Introduced in ext3, the ext4 filesystem employs a journal to protect the
filesystem against metadata inconsistencies in the case of a system crash. Up
to 10,240,000 file system blocks (see man mke2fs(8) for more details on journal
size limits) can be reserved inside the filesystem as a place to land
“important” data writes on-disk as quickly as possible. Once the important
data transaction is fully written to the disk and flushed from the disk write
cache, a record of the data being committed is also written to the journal. At
some later point in time, the journal code writes the transactions to their
final locations on disk (this could involve a lot of seeking or a lot of small
read-write-erases) before erasing the commit record. Should the system
crash during the second slow write, the journal can be replayed all the
way to the latest commit record, guaranteeing the atomicity of whatever
gets written through the journal to the disk. The effect of this is to
guarantee that the filesystem does not become stuck midway through a
metadata update.

For performance reasons, ext4 by default only writes filesystem metadata
through the journal. This means that file data blocks are /not/
guaranteed to be in any consistent state after a crash. If this default
guarantee level (``data=ordered``) is not satisfactory, there is a mount
option to control journal behavior. If ``data=journal``, all data and
metadata are written to disk through the journal. This is slower but
safest. If ``data=writeback``, dirty data blocks are not flushed to the
disk before the metadata are written to disk through the journal.

In case of ``data=ordered`` mode, Ext4 also supports fast commits which
help reduce commit latency significantly. The default ``data=ordered``
mode works by logging metadata blocks to the journal.
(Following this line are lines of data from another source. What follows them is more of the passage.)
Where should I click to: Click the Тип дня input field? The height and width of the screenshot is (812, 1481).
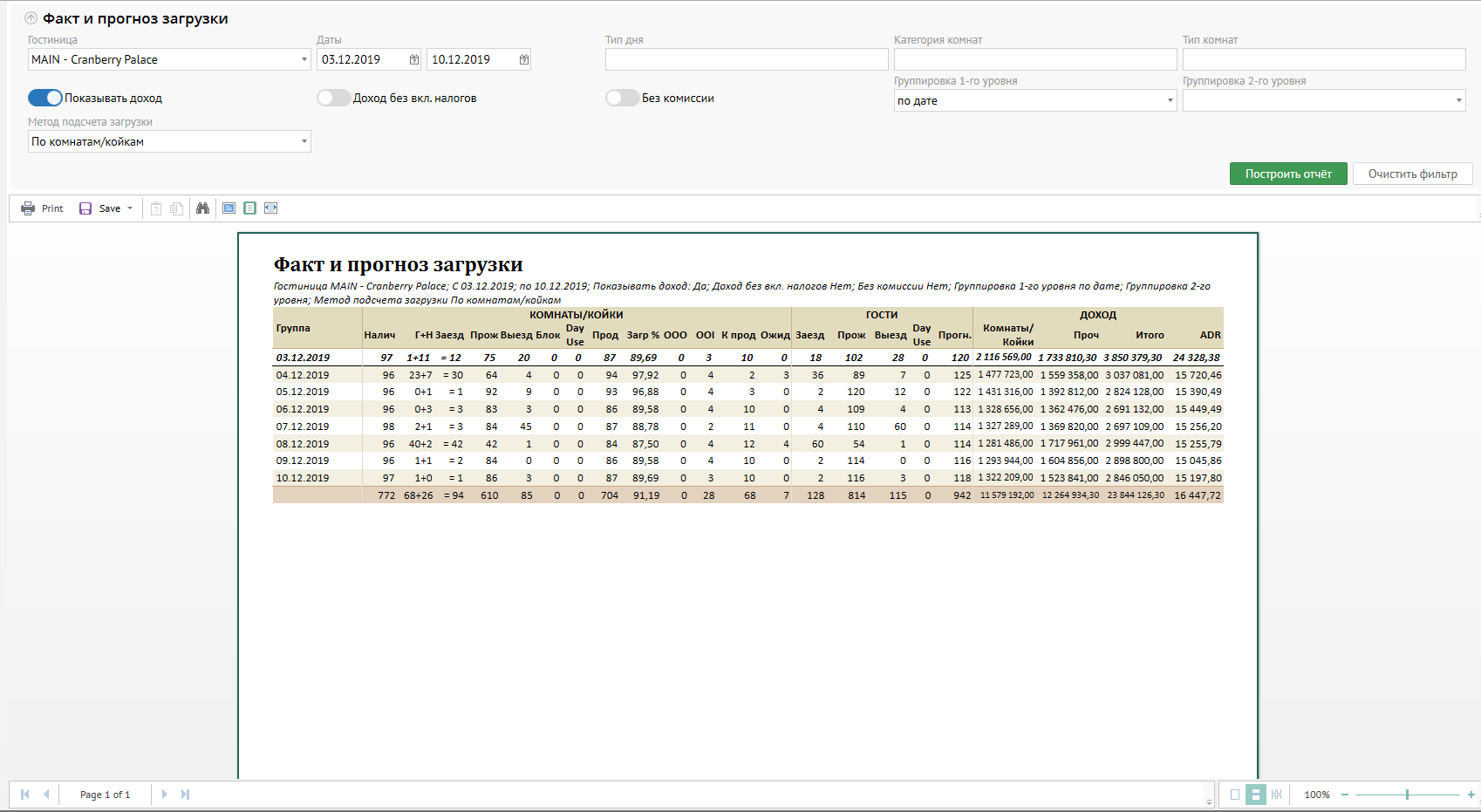point(746,59)
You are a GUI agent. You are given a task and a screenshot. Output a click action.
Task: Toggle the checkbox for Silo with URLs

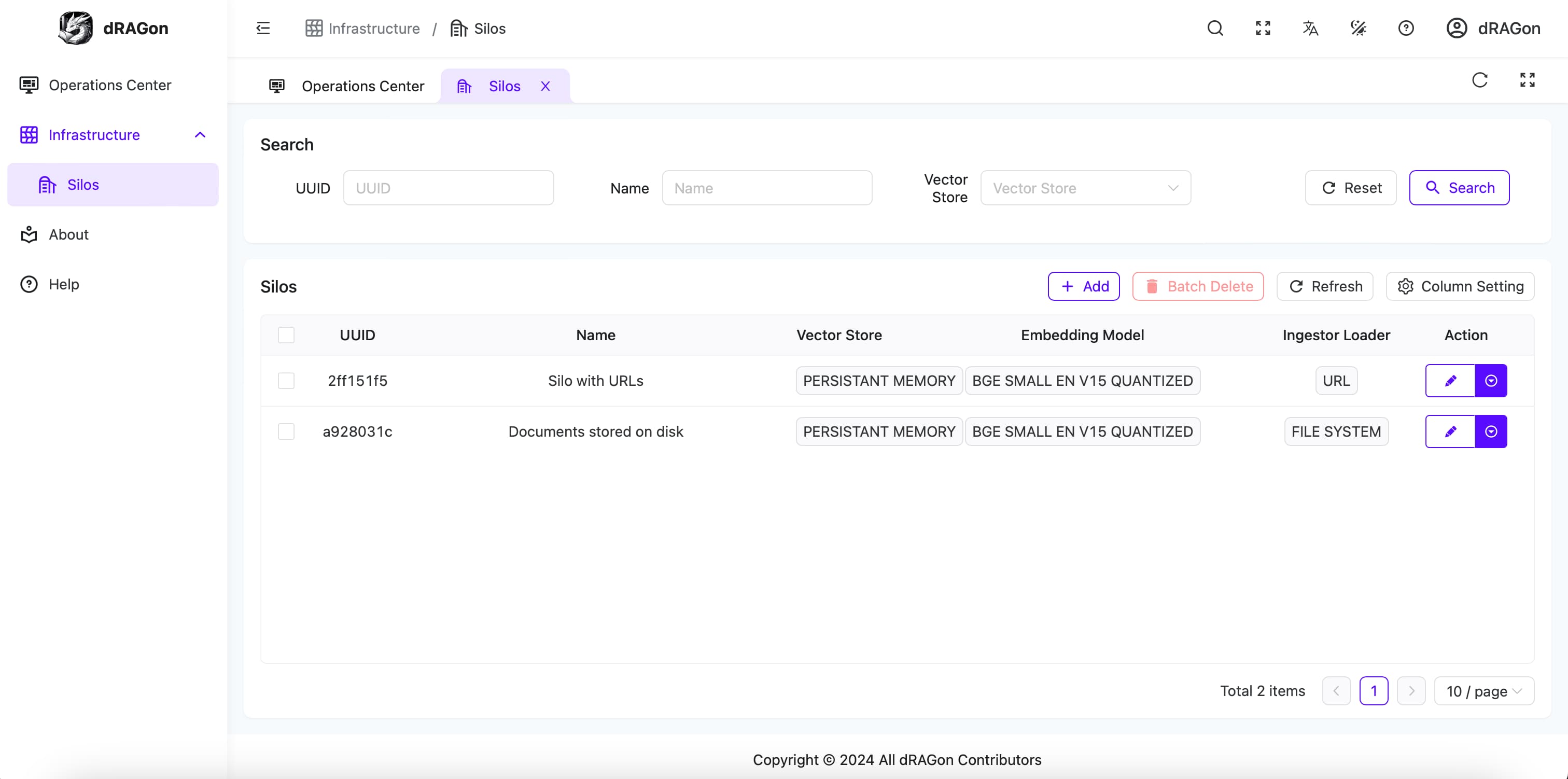pos(286,380)
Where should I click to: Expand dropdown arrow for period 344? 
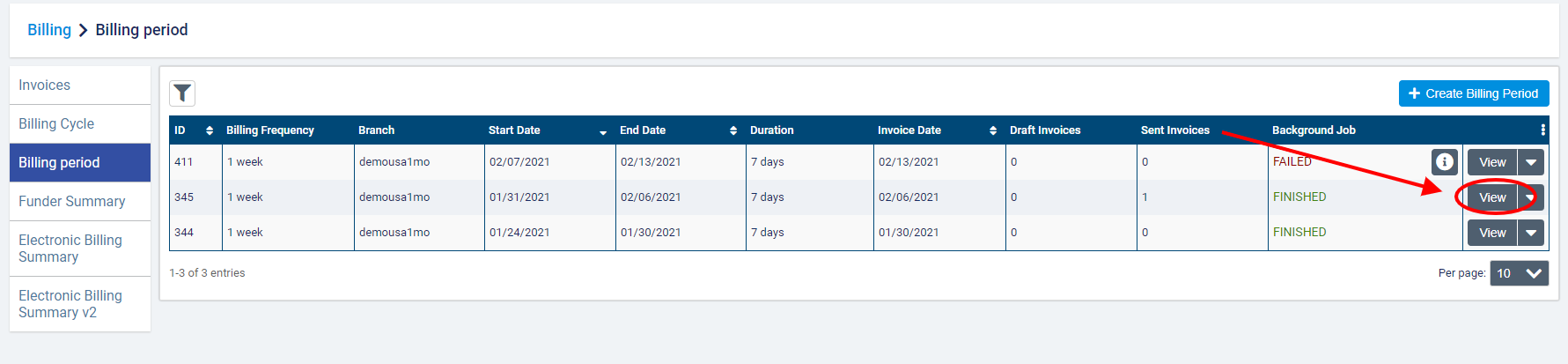coord(1531,233)
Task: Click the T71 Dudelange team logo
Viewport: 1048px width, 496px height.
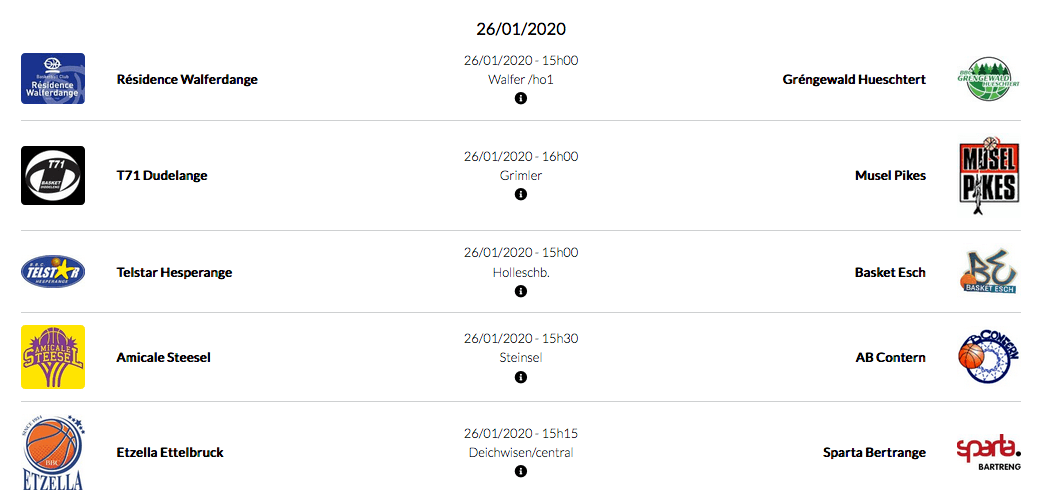Action: 53,175
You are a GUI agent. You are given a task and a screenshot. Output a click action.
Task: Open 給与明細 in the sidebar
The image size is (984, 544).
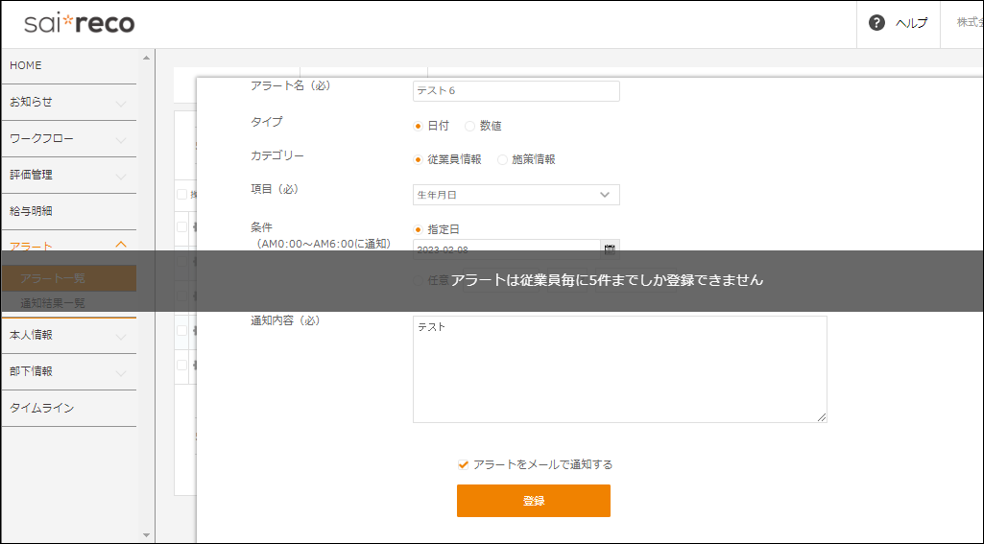(x=68, y=210)
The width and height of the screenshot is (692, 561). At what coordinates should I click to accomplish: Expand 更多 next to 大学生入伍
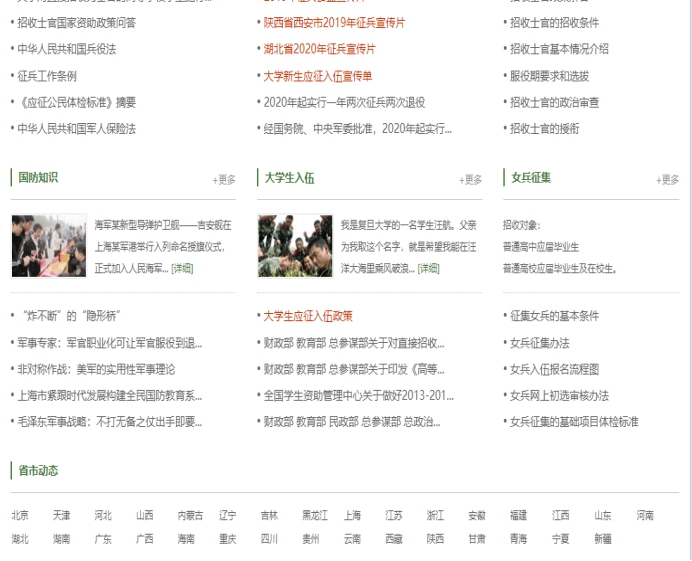point(470,180)
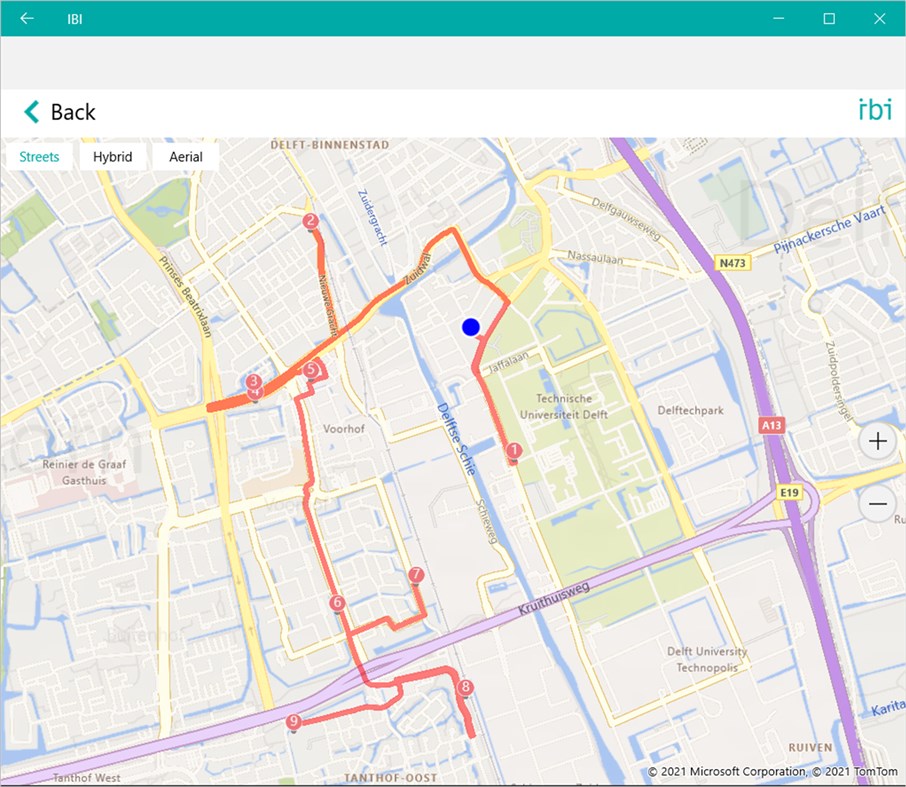Viewport: 906px width, 787px height.
Task: Zoom out using the minus control
Action: pyautogui.click(x=877, y=504)
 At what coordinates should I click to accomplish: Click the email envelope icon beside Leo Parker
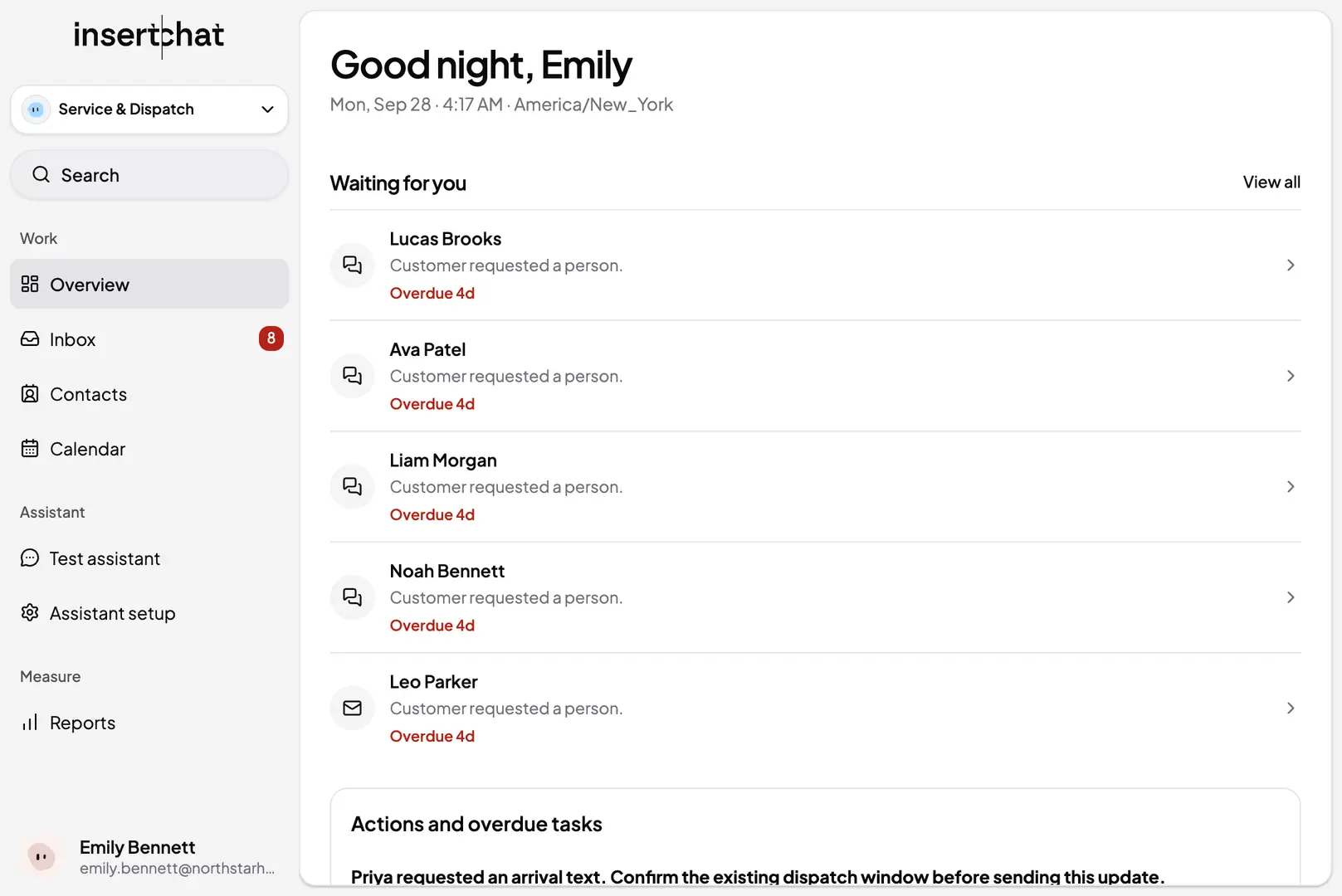[353, 708]
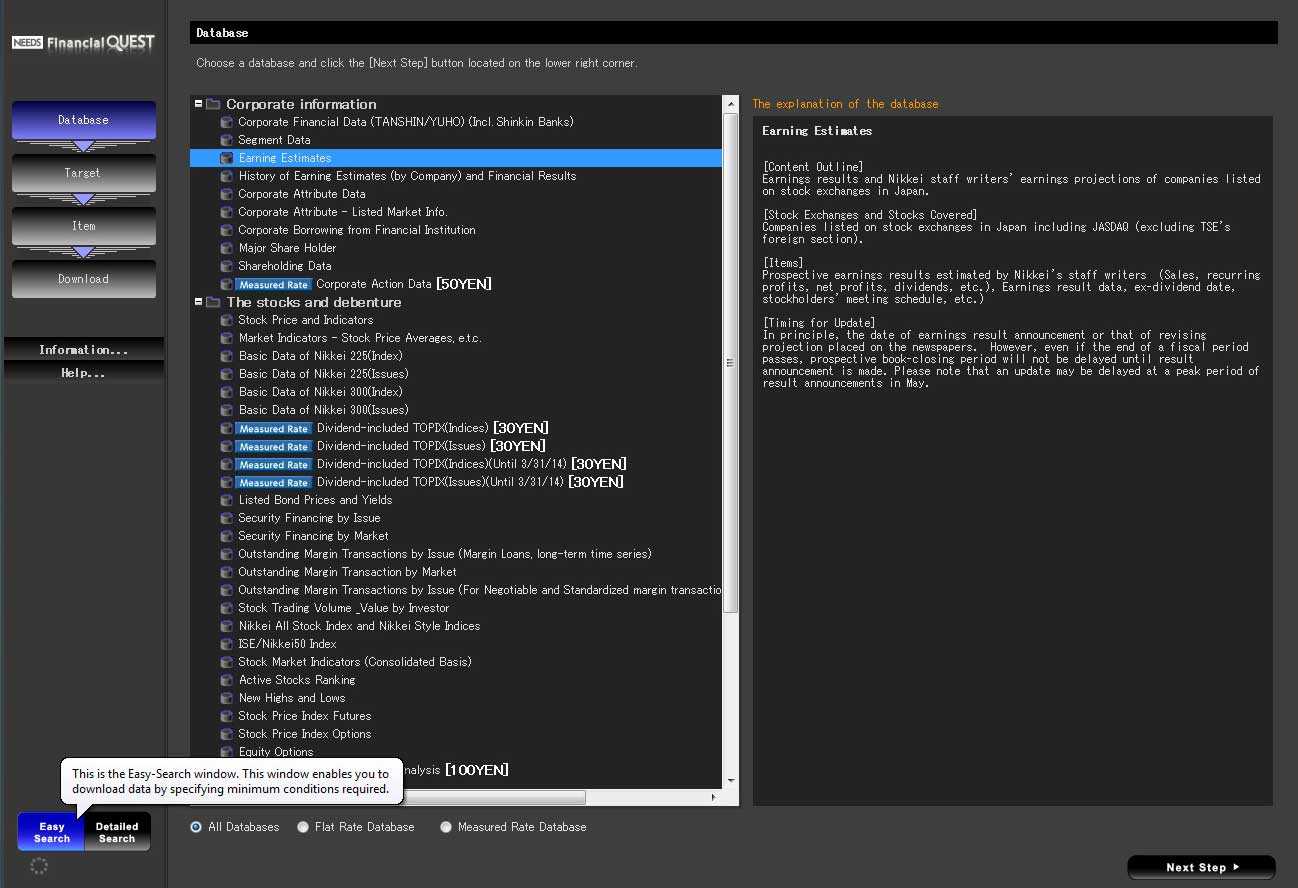Click the icon next to Listed Bond Prices and Yields

coord(227,500)
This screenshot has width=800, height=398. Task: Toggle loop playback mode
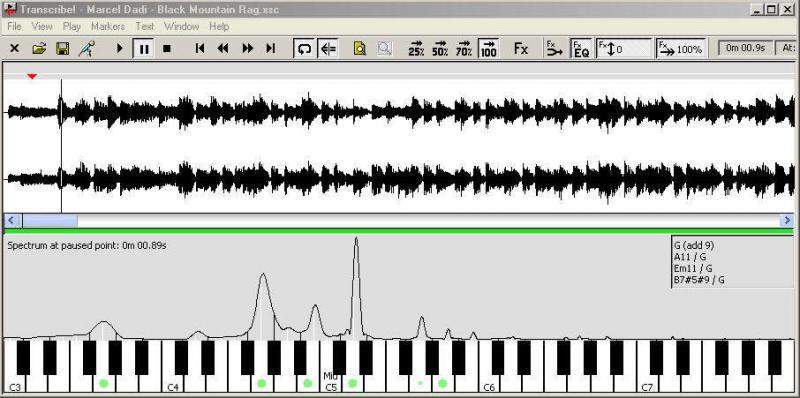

In fast commit
mode, Ext4 only stores the minimal delta needed to recreate the
affected metadata in fast commit space that is shared with JBD2.
Once the fast commit area fills in or if fast commit is not possible
or if JBD2 commit timer goes off, Ext4 performs a traditional full commit.
A full commit invalidates all the fast commits that happened before
it and thus it makes the fast commit area empty for further fast
commits. This feature needs to be enabled at mkfs time.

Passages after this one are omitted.